Il faut faire un nouveau saut, s'inspirer de ce qu'a fait Jacques Delors dans les années 1980, une période d'euro-sclérose similaire à la période actuelle et avec des pays endettés. Il a réalisé le Marché intérieur. Il faut faire la même chose, développer une communauté européenne dans les secteurs que vous avez cités, plus celui des banques. L'union bancaire notamment doit être complétée. Il faut essayer de créer des géants européens dans ces domaines, par exemple dans les télécoms, où l'on ne peut plus continuer avec 28 opérateurs et régulateurs différents, et se servir du cadre européen comme cadre de référence. Nous pouvons aussi prévoir des achats communs, dans le domaine de l'énergie par exemple. Cela a marché en 1992: les entreprises avaient commencé à investir et avaient créé des emplois. Pourquoi cela ne marcherait pas aujourd'hui ?
Sur l'économie, quelle serait votre 'marque de fabrique' ? Que faire des 'arrangements contractuels' à travers lesquels un pays s'engagerait à se réformer en échange d'une aide européenne ?
Nous avons besoin d'une autre gouvernance économique, sans aucun doute. Les stratégies de 'Lisbonne' et 'EUROPE 2020' ne sont que documents, un catalogue d'indices...
Je ne suis pas favorable à ces contrats individuels.
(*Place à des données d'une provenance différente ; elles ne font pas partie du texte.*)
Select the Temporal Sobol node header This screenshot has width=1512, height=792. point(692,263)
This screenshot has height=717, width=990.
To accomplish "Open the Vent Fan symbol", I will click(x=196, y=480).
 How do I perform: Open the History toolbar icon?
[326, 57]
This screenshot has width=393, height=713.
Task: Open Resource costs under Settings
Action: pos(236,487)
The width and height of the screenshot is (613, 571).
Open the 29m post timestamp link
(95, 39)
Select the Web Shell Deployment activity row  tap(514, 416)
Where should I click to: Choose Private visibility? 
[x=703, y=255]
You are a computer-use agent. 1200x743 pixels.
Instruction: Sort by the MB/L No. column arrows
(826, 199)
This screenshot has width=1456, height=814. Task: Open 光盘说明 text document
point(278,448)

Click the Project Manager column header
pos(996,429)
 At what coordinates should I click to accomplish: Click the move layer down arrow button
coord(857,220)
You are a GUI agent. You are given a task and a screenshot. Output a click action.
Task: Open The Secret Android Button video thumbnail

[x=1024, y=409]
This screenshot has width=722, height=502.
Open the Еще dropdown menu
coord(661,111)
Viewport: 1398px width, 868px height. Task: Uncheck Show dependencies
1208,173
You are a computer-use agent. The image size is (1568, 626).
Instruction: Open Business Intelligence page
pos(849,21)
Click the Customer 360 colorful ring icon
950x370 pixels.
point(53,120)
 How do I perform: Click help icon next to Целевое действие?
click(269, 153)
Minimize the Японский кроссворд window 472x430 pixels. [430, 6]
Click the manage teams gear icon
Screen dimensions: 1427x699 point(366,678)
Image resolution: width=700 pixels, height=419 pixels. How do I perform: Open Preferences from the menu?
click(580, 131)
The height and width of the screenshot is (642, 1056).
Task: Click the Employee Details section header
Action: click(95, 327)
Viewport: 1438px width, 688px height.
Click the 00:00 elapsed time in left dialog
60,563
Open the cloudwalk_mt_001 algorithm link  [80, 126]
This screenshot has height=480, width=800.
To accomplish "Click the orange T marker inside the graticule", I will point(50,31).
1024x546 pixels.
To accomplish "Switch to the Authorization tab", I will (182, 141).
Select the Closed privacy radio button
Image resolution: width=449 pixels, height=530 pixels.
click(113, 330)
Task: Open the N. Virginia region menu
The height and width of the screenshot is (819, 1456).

Je suis pour la rigueur au niveau de l'Union économique et monétaire mais aussi pour une liberté d'action des États membres pour mener leurs réformes dans ce que j'appelle un 'cadre de convergence'. Il faut des balises au niveau européen avec des paramètres minimum obligatoires. Et pour le reste une liberté d'action.
Faut-il fusionner président de l'Eurogroupe et commissaire aux Affaires économiques ?
En matière d'économie, je suis certainement favorable au rassemblement des compétences sous forme de 'clusters', sur le Pacte de stabilité par exemple.
Mais je suis d'avis qu'il faut donner le pouvoir à la Commission plutôt qu'aux États membres.
Le parti ADLE est attaché à la concurrence fiscale tout en luttant contre l'évasion fiscale, une position opposée à celle des socialistes qui veut un impôt minimum standard pour les entreprises…
Oui, nous sommes en faveur d'une compétition dans ce domaine. Sans cela, nous assisterions à une hausse d'impôts partout en Europe et à une perte de compétitivité.
Sur l'évasion fiscale, il faut fixer une définition commune.